The Prime Minister added: “It is in the world’s interest to see that those jobs are created, to tackle the causes and symptoms of extremism and instability, to deal with migration flows and to encourage clean growth.
“If we fail to do so, the economic and environmental impacts will swiftly reach every corner of our networked, connected world.
“And the human impacts – from a loss of faith in free markets and democracy as the best way to secure global growth and human rights, to greater conflict and an increased susceptibility to extremism – will be similarly global.”
The Prime Minister also said she supports controversial South African land reform if it is legal, with no "smash and grab".
Mrs May's comments are in stark contrast to those made by US President Donald Trump who has effectively labelled the policy - which seeks to correct the legacy of white minority rule that stripped South Africa's black population of their land - as racist towards white people.

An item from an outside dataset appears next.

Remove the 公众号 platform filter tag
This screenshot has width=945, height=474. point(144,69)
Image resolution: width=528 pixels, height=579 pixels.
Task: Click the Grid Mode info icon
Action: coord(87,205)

Currently in the country, nearly a quarter of a century after the first democratic elections, black South Africans, who comprise 80% of the population, still own just 4% of the country’s land, according to the government.
Among Mrs May’s business delegation are Charles Bowman, Lord Mayor of the City of London Corporation, David Schwimmer, CEO of the London Stock Exchange, and representatives of firms who specialise in helping Africa – including Georgia Barrie, co-founder and director of Farm.ink, which helps farmers connect and share information.
During her trip to South Africa, Mrs May will also hold a bilateral meeting with president Cyril Ramaphosa and hopes to visit Robben Island – where Nelson Mandela was imprisoned during the era of Apartheid.
Such a visit would commemorate the 100th anniversary of the former South African president’s birth.